[[ Provided entries open ]]

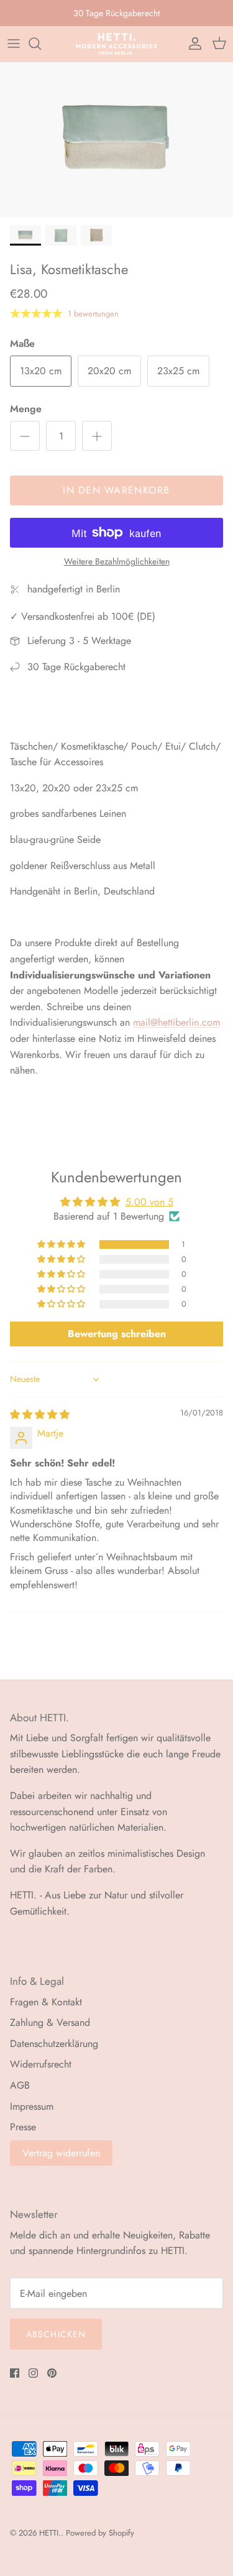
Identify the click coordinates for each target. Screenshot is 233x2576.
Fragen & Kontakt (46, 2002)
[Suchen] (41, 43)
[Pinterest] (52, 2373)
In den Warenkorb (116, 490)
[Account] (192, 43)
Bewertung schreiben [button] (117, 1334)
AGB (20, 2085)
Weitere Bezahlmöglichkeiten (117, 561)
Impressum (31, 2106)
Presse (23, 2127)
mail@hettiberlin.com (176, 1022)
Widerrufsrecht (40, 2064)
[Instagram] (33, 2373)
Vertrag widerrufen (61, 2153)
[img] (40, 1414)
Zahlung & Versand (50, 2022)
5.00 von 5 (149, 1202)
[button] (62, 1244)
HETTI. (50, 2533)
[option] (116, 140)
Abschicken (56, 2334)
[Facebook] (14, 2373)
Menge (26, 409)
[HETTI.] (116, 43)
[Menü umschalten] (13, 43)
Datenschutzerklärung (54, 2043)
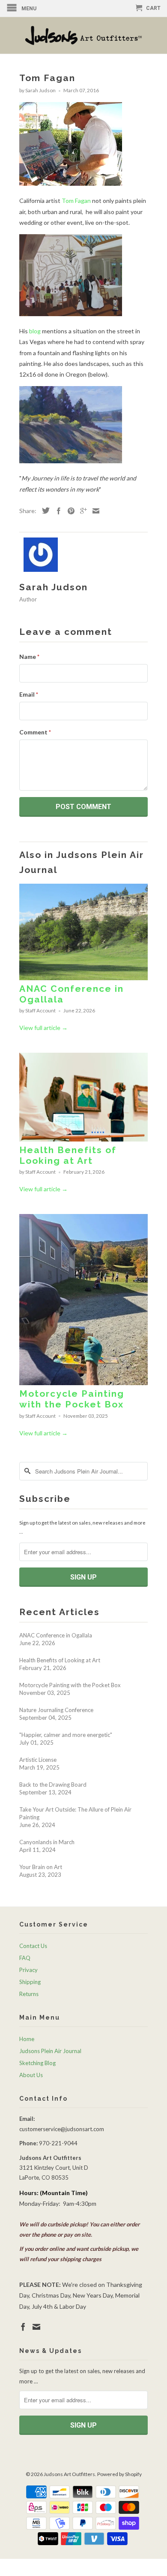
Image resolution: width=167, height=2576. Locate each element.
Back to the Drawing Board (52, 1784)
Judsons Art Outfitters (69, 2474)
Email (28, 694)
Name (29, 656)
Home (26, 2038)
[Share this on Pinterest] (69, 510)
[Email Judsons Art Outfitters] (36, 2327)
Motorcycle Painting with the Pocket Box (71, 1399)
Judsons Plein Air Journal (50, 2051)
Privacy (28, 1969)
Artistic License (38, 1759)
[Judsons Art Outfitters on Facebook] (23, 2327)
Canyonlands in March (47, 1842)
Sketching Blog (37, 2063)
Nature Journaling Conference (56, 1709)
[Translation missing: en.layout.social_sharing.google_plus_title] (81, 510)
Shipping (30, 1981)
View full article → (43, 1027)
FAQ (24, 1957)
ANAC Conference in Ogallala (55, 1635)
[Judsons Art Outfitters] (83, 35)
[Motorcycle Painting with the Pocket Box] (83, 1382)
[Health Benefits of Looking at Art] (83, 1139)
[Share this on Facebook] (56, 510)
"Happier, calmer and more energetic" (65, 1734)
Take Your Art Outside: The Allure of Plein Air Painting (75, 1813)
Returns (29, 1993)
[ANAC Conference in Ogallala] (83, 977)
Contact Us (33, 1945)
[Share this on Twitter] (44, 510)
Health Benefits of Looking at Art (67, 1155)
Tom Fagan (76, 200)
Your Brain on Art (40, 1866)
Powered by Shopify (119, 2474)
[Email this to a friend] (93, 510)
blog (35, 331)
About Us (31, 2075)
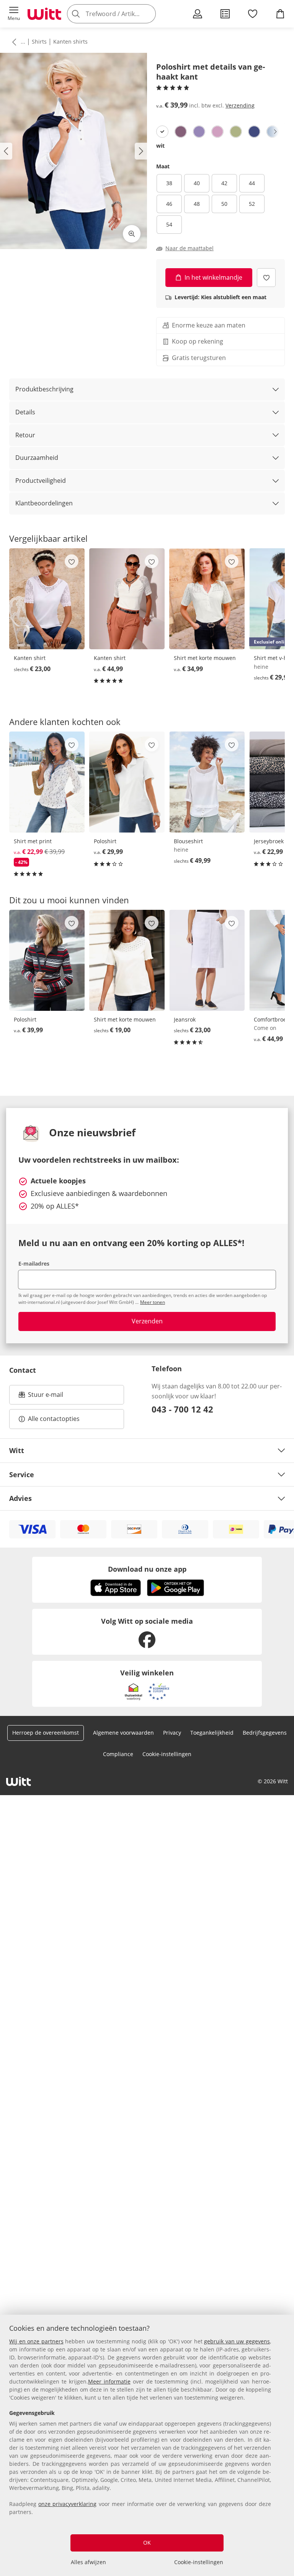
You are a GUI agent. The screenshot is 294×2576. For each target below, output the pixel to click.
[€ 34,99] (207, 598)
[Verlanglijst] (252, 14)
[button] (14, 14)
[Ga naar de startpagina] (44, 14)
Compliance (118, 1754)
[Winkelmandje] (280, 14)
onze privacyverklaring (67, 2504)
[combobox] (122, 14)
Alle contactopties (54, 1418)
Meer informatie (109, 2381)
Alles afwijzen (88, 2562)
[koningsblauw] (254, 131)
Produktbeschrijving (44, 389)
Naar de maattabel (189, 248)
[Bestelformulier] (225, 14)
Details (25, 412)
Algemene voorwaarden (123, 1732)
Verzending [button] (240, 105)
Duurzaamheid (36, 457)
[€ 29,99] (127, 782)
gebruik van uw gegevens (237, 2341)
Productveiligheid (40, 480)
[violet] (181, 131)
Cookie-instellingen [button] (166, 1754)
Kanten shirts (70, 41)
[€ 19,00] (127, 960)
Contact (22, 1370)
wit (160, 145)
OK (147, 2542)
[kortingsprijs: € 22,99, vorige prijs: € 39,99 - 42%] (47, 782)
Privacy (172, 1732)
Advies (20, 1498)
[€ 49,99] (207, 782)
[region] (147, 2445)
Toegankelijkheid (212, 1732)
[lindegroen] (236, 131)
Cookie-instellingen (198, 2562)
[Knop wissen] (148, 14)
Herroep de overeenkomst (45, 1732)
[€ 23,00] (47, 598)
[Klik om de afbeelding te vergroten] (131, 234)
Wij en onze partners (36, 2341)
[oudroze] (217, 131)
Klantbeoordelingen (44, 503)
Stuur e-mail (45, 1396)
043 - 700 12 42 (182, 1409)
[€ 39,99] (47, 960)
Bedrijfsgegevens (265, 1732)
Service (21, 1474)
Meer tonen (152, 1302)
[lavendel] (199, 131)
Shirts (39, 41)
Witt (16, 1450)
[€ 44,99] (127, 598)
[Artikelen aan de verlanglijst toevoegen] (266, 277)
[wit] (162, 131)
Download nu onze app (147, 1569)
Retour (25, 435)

[[ Provided entries closed ]]
[[ Provided entries open ]]

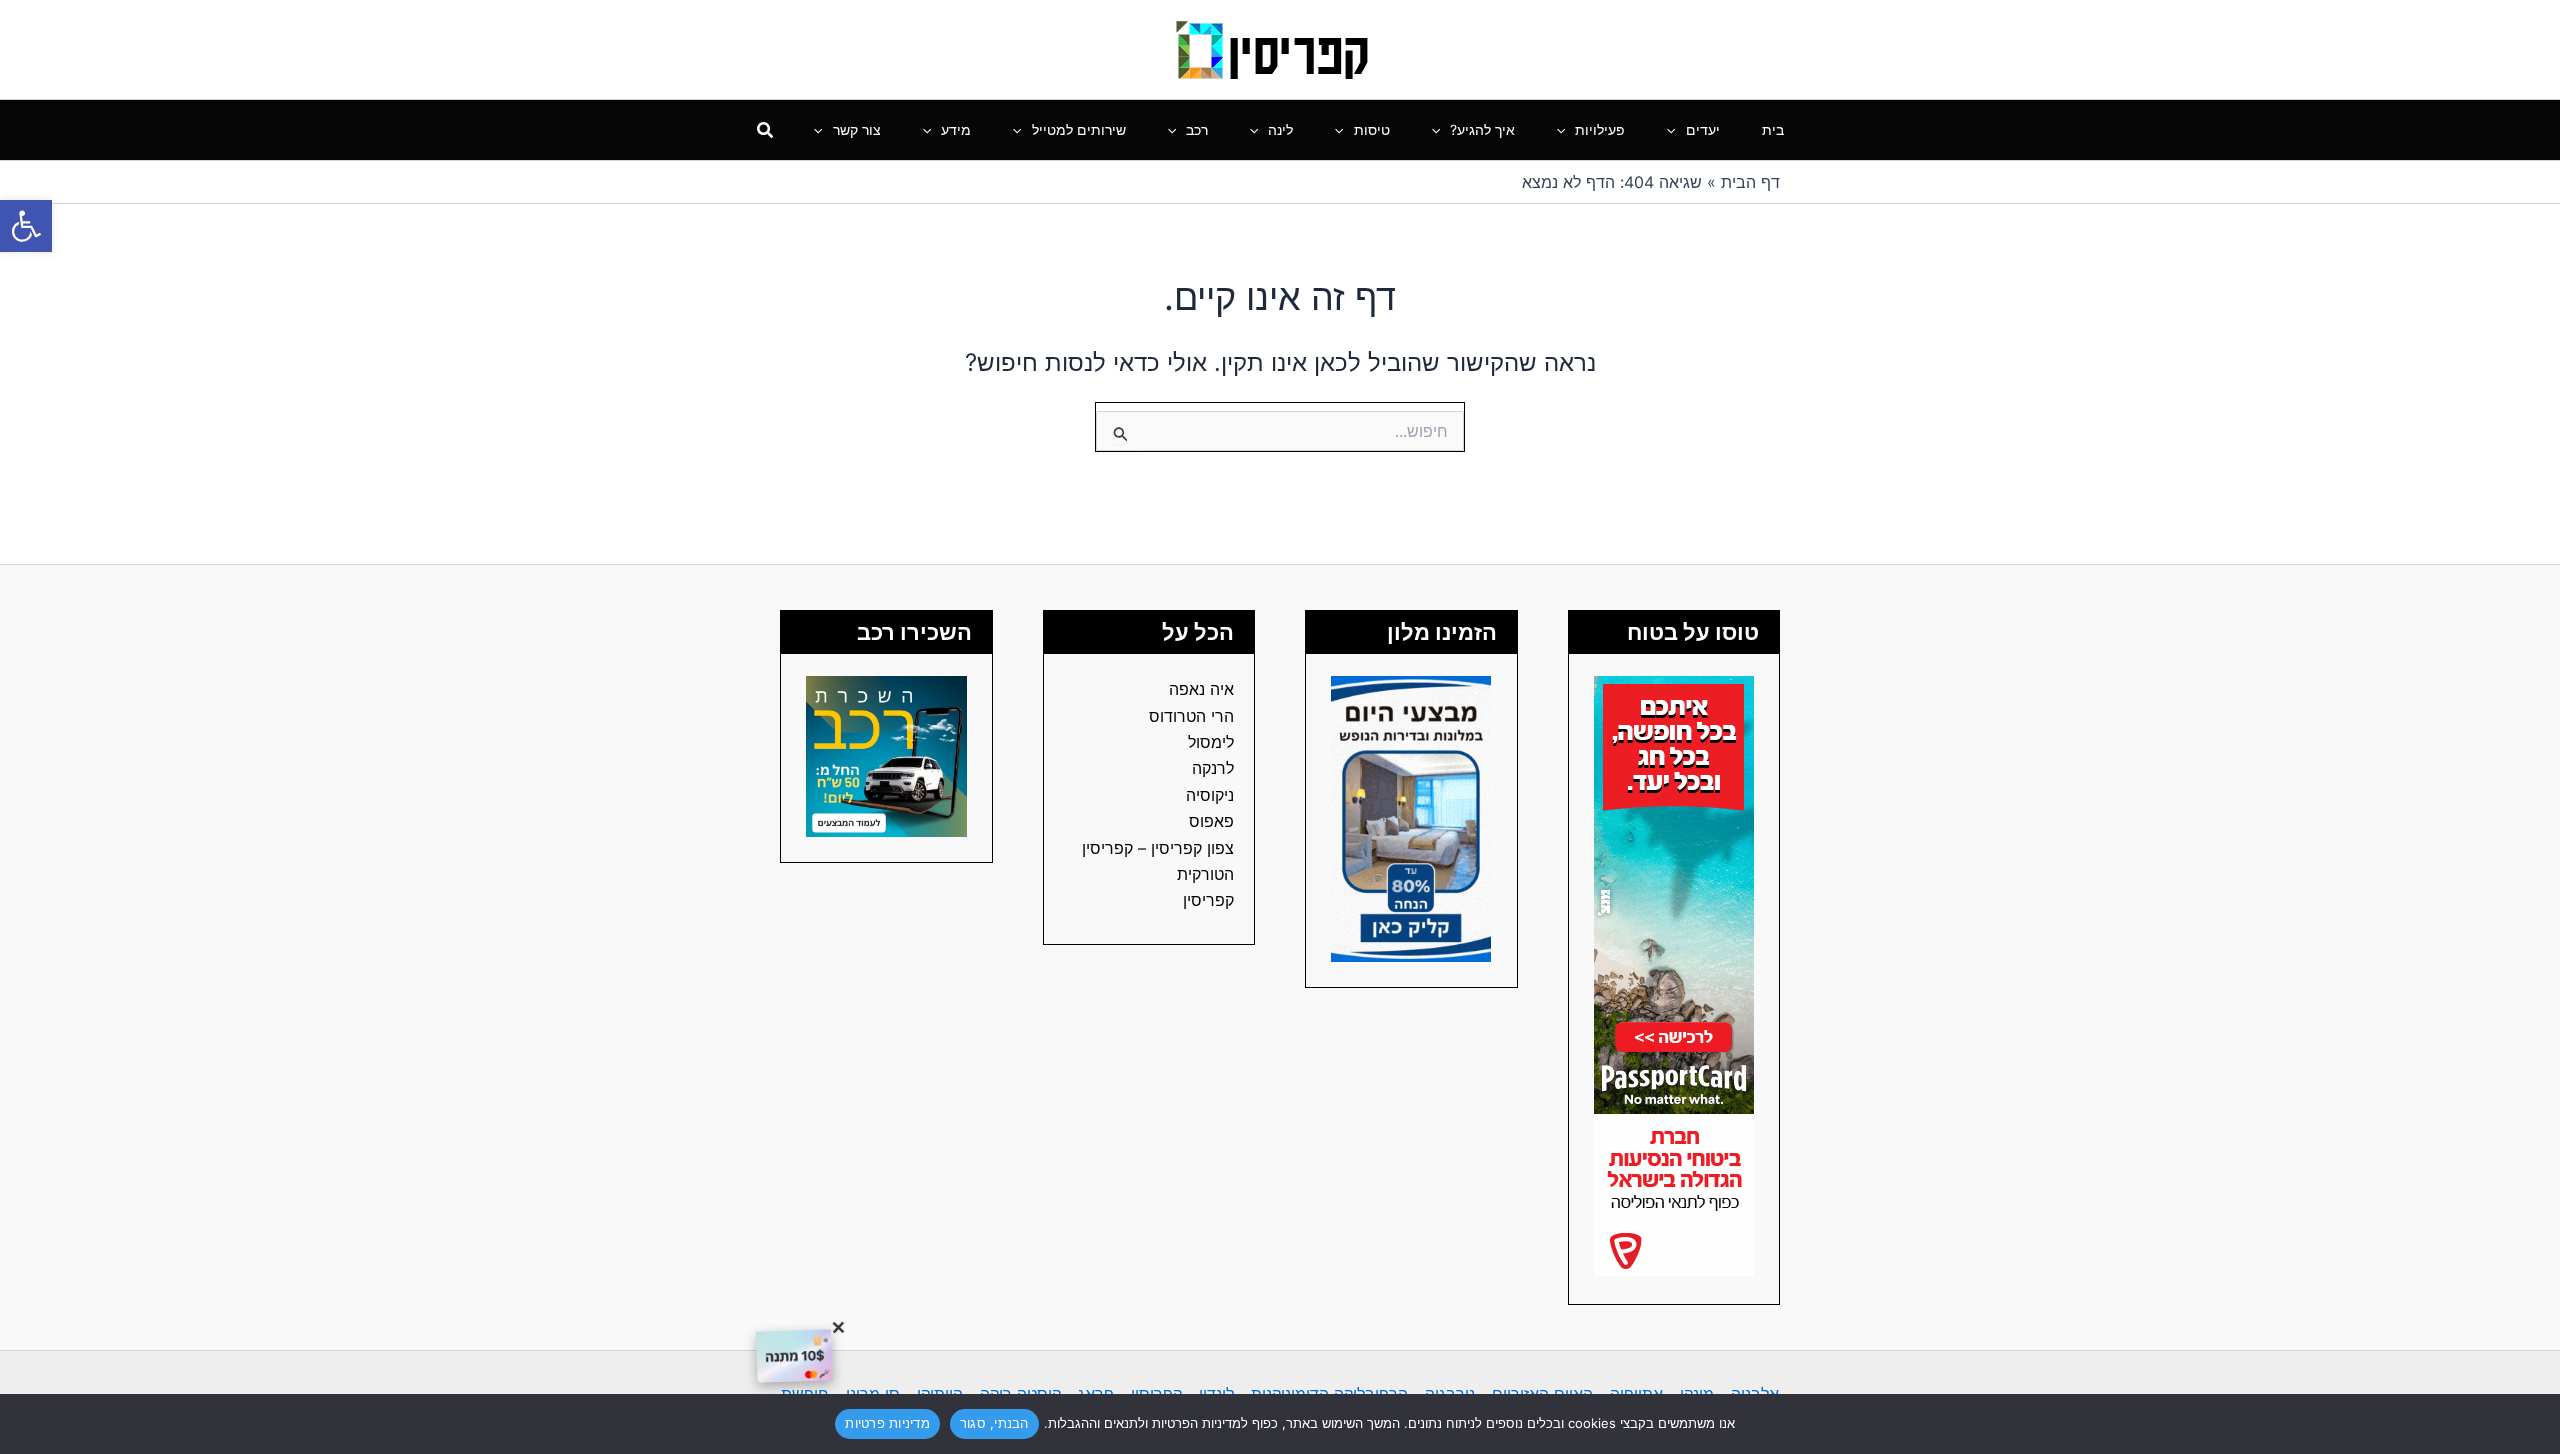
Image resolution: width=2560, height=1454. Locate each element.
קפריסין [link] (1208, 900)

[[ Provided entries closed ]]

_Your task_:
Reproduce the lines of the entries above from the one with "Identify the click" to the one with "[img] (40, 1414)", both included, exactly and without any other line.

_Solved problem_:
Identify the click coordinates for each target. Screenshot is 233x2576.
Fragen & Kontakt (46, 2002)
[Suchen] (41, 43)
[Pinterest] (52, 2373)
In den Warenkorb (116, 490)
[Account] (192, 43)
Bewertung schreiben [button] (117, 1334)
AGB (20, 2085)
Weitere Bezahlmöglichkeiten (117, 561)
Impressum (31, 2106)
Presse (23, 2127)
mail@hettiberlin.com (176, 1022)
Widerrufsrecht (40, 2064)
[Instagram] (33, 2373)
Vertrag widerrufen (61, 2153)
[img] (40, 1414)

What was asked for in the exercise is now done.